[Screenshot grounding data]
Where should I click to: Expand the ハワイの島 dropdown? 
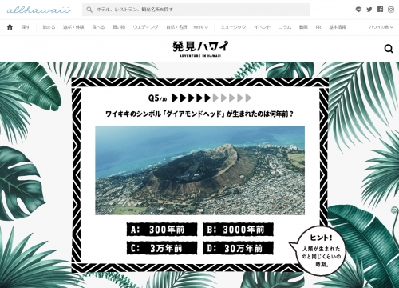click(x=381, y=27)
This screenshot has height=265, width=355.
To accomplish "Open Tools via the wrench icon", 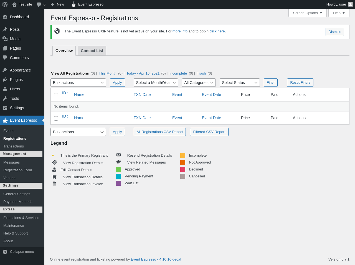I will point(5,98).
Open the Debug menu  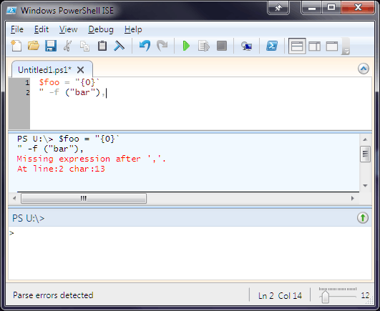pos(101,29)
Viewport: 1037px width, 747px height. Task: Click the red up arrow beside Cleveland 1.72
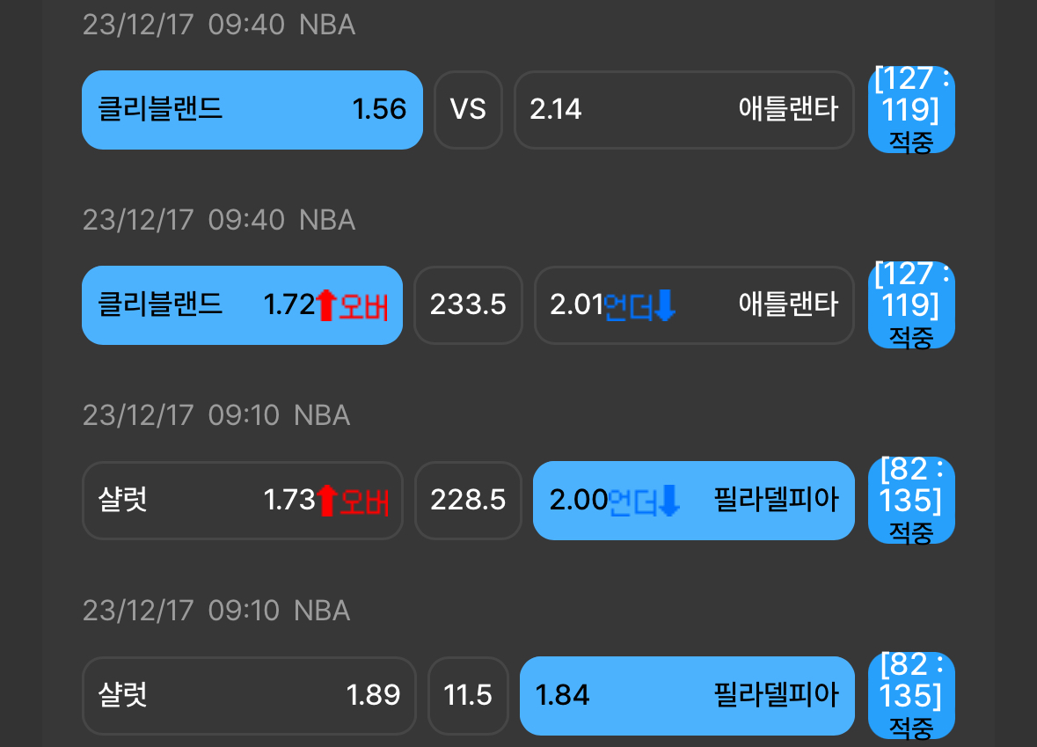tap(325, 305)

» **ACTIVITY**
A word-for-word copy is required of the lines above from the line with "Viewport: 1037px width, 747px" through the last line of the data; no other lines and no pictures belong in it.

» **RESULT FOR THIS TASK**
Viewport: 1037px width, 747px height. Task: Click the red up arrow beside Cleveland 1.72
tap(325, 305)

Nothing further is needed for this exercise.